September 5, 2018
Rabbi Gershon Avtzon in #1134, Ha’yom Yom & Moshiach, Rosh HaShana

Dear Reader sh’yichyeh,

We are currently in the last few days of the month of Elul. It is the month that the “king is in the field” and we can approach and ask for whatever we want. It is at this point that we must always realize what our priorities are.

In 1939, there was a woman who wrote to the Frierdike Rebbe (who, at the time was living in Otvotzk Poland), requesting a Bracha that she should be able to pay off all her debts. The Frierdike Rebbe (Igros Kodesh Vol. 4 pg. 511) gave her his holy Bracha, but reminded her that for Yidden, everything stems from their spiritual state.

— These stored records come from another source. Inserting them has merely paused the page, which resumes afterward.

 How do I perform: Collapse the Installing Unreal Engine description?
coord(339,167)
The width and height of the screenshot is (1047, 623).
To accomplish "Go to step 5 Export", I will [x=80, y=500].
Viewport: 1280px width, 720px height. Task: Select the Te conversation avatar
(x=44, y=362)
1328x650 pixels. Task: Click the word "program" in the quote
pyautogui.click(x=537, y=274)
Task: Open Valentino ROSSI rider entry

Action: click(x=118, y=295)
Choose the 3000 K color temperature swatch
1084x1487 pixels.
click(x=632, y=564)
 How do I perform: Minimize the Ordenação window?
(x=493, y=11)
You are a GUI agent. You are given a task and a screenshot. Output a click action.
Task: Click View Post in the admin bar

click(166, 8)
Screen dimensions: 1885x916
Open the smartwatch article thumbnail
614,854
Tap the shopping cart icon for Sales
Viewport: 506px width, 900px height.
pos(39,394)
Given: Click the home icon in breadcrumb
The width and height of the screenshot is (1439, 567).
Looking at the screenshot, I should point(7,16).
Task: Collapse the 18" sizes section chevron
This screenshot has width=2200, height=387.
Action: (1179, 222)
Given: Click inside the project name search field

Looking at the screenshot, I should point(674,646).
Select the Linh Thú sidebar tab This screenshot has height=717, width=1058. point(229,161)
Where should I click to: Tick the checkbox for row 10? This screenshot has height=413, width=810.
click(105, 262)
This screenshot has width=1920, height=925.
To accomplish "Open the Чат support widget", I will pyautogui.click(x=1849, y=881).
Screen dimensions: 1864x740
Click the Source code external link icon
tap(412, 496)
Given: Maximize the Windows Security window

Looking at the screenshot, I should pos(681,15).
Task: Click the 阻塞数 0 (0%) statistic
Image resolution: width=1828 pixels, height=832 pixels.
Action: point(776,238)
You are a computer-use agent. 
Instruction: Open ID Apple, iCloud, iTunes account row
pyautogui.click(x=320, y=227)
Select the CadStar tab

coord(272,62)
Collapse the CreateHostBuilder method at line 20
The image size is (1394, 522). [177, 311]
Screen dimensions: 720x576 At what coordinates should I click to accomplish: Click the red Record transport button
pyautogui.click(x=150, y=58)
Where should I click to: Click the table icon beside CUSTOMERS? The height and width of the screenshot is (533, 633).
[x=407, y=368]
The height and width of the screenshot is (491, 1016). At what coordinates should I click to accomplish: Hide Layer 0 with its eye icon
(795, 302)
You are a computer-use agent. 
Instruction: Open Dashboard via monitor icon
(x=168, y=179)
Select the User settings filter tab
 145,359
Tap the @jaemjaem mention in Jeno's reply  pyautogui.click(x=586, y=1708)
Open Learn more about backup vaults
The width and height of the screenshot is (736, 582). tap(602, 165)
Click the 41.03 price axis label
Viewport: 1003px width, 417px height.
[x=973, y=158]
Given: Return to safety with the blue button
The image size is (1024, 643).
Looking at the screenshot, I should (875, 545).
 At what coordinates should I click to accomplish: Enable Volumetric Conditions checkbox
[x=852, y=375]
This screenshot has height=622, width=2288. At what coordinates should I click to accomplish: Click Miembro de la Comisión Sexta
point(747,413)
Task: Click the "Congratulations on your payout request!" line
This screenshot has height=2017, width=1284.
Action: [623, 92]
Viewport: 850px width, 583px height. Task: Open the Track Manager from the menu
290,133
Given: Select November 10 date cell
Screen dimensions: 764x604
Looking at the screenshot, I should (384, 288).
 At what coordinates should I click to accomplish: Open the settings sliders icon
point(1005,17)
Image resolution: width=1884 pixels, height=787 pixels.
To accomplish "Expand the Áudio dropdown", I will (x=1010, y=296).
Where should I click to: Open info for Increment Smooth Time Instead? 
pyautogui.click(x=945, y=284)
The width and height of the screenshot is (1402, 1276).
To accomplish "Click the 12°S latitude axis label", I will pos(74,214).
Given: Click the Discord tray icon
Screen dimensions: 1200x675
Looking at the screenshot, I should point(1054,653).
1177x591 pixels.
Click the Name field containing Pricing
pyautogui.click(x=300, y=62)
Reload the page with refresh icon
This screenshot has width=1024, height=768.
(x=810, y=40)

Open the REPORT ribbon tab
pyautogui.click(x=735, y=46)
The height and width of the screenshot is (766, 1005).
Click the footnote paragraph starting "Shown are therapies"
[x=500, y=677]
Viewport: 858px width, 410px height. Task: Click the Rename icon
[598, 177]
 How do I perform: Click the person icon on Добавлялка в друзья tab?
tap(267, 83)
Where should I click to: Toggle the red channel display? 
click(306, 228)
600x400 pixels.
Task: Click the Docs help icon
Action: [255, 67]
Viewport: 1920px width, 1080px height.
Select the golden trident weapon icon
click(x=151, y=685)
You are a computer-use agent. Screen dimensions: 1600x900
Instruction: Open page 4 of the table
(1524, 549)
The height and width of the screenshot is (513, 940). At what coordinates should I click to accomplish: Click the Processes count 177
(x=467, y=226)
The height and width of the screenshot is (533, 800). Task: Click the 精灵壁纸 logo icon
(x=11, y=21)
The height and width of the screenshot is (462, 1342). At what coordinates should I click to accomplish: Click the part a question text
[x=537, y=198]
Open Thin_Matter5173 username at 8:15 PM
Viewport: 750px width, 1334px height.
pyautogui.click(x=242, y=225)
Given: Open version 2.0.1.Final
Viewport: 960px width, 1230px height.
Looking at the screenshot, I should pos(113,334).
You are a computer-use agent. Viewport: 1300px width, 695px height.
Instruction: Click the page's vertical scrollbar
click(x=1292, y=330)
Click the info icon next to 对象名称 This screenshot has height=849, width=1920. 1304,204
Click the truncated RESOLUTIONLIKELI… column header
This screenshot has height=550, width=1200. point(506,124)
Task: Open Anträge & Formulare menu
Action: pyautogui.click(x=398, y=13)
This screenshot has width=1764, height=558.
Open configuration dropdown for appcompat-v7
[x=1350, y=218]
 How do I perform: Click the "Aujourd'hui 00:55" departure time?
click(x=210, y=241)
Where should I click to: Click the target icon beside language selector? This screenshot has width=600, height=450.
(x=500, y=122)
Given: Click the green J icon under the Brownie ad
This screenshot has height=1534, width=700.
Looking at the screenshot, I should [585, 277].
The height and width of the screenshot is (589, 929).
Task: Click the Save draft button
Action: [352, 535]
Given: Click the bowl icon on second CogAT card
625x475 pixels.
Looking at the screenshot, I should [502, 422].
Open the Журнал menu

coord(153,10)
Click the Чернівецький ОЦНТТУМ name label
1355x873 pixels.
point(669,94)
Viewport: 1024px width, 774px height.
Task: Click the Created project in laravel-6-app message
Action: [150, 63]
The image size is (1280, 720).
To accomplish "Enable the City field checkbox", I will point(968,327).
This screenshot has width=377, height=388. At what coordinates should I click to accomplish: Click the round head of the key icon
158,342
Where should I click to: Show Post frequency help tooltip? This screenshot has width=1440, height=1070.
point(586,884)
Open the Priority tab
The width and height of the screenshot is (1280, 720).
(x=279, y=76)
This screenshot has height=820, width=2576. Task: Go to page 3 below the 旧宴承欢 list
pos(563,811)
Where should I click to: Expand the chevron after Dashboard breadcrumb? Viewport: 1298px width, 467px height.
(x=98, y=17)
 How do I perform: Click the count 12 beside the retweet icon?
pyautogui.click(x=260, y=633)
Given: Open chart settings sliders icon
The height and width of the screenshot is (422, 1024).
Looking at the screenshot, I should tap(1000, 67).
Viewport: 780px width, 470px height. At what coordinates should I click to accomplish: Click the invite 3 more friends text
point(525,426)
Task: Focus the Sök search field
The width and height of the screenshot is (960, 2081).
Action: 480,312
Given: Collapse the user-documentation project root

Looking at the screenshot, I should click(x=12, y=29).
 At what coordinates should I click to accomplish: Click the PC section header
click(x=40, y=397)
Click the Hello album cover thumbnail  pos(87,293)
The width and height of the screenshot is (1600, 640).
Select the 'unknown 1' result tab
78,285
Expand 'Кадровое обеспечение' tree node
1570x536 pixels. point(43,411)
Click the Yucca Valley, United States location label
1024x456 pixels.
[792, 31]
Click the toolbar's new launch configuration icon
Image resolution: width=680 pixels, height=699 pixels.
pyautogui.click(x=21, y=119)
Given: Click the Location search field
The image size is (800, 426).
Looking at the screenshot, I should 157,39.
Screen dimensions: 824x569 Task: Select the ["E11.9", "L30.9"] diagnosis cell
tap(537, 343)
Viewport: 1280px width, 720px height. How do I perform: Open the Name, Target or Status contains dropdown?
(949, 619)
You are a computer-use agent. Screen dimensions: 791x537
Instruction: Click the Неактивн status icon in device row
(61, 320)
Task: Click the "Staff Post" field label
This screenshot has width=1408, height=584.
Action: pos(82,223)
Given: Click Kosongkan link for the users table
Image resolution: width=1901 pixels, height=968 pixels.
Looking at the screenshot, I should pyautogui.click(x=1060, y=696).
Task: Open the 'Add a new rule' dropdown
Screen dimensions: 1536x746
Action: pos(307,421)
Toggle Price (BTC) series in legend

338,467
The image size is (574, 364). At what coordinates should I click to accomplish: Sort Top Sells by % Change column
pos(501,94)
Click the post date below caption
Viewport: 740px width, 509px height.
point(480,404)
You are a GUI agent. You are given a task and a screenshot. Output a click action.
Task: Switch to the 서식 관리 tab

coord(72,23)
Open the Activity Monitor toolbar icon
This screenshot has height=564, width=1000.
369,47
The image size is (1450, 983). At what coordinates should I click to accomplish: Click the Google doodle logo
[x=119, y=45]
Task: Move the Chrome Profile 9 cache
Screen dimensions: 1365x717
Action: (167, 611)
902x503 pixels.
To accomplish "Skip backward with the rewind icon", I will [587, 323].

In that letter he explains what her priorities should be (HaYom Yom 9 Nissan): “Jewish wealth is not houses and money. Jewish wealth, which is eternal, is the observance of Torah and mitzvos, and bringing children and grandchildren into the world who will observe the Torah and its mitzvos.”

I would like to share a story that involved my grandfather, Rabbi Meir Avtzon a”h. After immigrating to the United States, he settled in Detroit, where he raised a family of fifteen children. My Zeide made Torah study, the development of the Jewish community, and the spreading of Torah his primary concerns. He worked hard at several jobs, but providing amply for his family and for the many tz’daka projects he undertook was always a challenge.

He and my Bubby, Rebbetzin Cheyenna a”h, bore the burden without complaint. Yet, as his children began to reach marriageable age, he began to feel some concern. At his next yechidus, he told the Rebbe that he and his wife had never worried about their own finances, but that he wanted to provide each of his children with at least a modest wedding and dowry. The Rebbe replied: “Material nadn (dowry) comes and goes; spiritual nadn stays forever. G‑d gave you the unique gift of being able to provide your children with a spiritual nadn. This is a genuine nadn. You can tell this to your prospective in-laws in my name when you sit down to discuss the wedding details.”

This reminds me of a letter that the Frierdike Rebbe wrote (Igros Kodesh vol. 10 pg. 115) to the famed Mashpia of Montreal, Rabbi Volf Greenglass. Born in Lodz, Poland, in 1917, R’ Greenglass grew up in the home of his parents, Avraham and Chava Greenglass, followers of the Alexander chassidic dynasty. When he was twenty years old, R’ Greenglass travelled to Otvotzk and enrolled in the Lubavitch yeshiva there. Attracted to the scholasticism and prayerful devotion that were a hallmark of the school, R’ Greenglass earned a reputation as a bright student who, nevertheless, exhibited a streak of free-spiritedness.

In little time, Otvotzk—a vacation spot for many Jews from Warsaw—became a war zone, a target of the Germans’ early bombing campaigns. Following instructions from the Frierdike Rebbe, R’ Greenglass headed to Vilna in neighboring Lithuania, and enrolled in the Lubavitch yeshiva there.

When the war caught up with them, R’ Greenglass and his peers were among the thousands of people who received transit visas from the selfless Japanese consul, Chiune Sugihara. They made their way by rail through Russia, stopping at the eastern port city of Vladivostok. From there they travelled by boat to Japan, and on to Shanghai, China. Nine of them, including R’ Greenglass, eventually received visas to Canada.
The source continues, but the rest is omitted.